Lead Performer: Oak Ridge National Laboratory – Oak Ridge, TN Partner: Samsung Electronics America Inc. – Ridgefield Park, NJ

Buildings

May 3, 2019
Graphic of the TE dryer concept.

In the TE dryer concept developed in this work, the traditionally inferior efficiency of thermoelectric heat pumps (compared with vapor compression heat pumps) is overcome by the inherent scalability and modularity of TEs. Image credit: ORNL

Lead Performer: Oak Ridge National Laboratory – Oak Ridge, TN
Partner: Samsung Electronics America Inc. – Ridgefield Park, NJ
DOE Total Funding: $1,050,000
Funding Type: CRADA

Project Objective

Oak Ridge National Laboratory will research and develop a thermoelectric clothes dryer concept. The team will start the project using thermodynamic system modeling. The team will develop a prototype, evaluate, and compare it to a baseline vapor compression heat pump clothes dryer.

Fabrication of a thermoelectric prototype with a liquid-pumped-loop thermoelectric heat pump will also be followed by an accelerated experimental study of the long-term effects of power quality and power cycling on thermoelectric module performance.

This project’s thermoelectric-based approach to clothes dryer is projected to have a lower first cost than vapor compression dryers by replacing refrigerant lines, compressor and an expansion device with low-cost thermoelectric modules, a water-pumped loop and low-cost power supplies.

Project Impact

The U.S. clothes dryer market is large, with over 80% of U.S. households possessing one. This project has the potential to save 40% in primary energy (254 TBtu/year) compared to baseline efficiency dryers. Faster dryer times are also possible compared to vapor compression dryers.

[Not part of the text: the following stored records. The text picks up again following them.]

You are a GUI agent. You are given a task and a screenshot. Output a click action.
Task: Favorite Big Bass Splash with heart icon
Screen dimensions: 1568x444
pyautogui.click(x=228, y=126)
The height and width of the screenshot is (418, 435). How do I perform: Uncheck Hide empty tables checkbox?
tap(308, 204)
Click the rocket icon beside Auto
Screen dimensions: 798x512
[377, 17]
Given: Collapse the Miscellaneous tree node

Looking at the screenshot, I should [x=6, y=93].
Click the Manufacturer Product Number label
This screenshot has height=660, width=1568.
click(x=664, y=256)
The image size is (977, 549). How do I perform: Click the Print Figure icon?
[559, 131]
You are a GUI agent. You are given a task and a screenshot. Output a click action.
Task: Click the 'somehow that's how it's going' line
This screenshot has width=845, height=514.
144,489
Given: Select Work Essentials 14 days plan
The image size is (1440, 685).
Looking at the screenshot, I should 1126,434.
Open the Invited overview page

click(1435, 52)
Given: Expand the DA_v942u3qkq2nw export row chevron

Additionally, solid-state thermoelectric heat pump technology does not use any refrigerants.

Contacts

DOE Technology Manager: Antonio Bouza
Lead Performer: Kyle Gluesenkamp, Oak Ridge National Laboratory

Related Publications

  1. Gluesenkamp, Kyle R., Philip Boudreaux, Viral Patel, Dakota Goodman, Bo Shen (2019). “An efficient correlation for heat and mass transfer effectiveness in tumble-type clothes dryer drums,” Energy, v. 172, 1225-1242. (April 2019). https://doi.org/10.1016/j.energy.2019.01.146
  2. Patel, Viral; Kyle R. Gluesenkamp, Dakota Goodman, Anthony Gehl (2018). “Experimental evaluation and thermodynamic system modeling of thermoelectric heat pump clothes dryer,” Applied Energy, v. 217, 221-232. (May 2018) https://doi.org/10.1016/j.apenergy.2018.02.055
  3. Kyle R. Gluesenkamp, (2018). “Thermoelectric clothes dryer,” DOE Building Technologies Office 6th Annual Peer Review, April 30–May 3, 2018, Arlington, Virginia. available at https://www.energy.gov/sites/prod/files/2018/06/f52/32226o_Gluesenkamp_050218-1100.pdf
  4. Patel, Viral K. Hsin Wang, Kyle R. Gluesenkamp, Anthony Gehl, Geoffrey Ormston, Emily Kirkman (2018). “Long-term effects of power quality and power cycling on thermoelectric module performance,” Proceedings of the ASME 2018 International Technical Conference and Exhibition on Packaging and Integration of Electronic and Photonic Microsystems (InterPACK), San Francisco, CA, August 28-30, 2018.
A full scale prototype thermoelectric dryer has been fabricated and evaluated at ORNL.

A full scale prototype thermoelectric dryer has been fabricated and evaluated at ORNL. Photo credit: ORNL.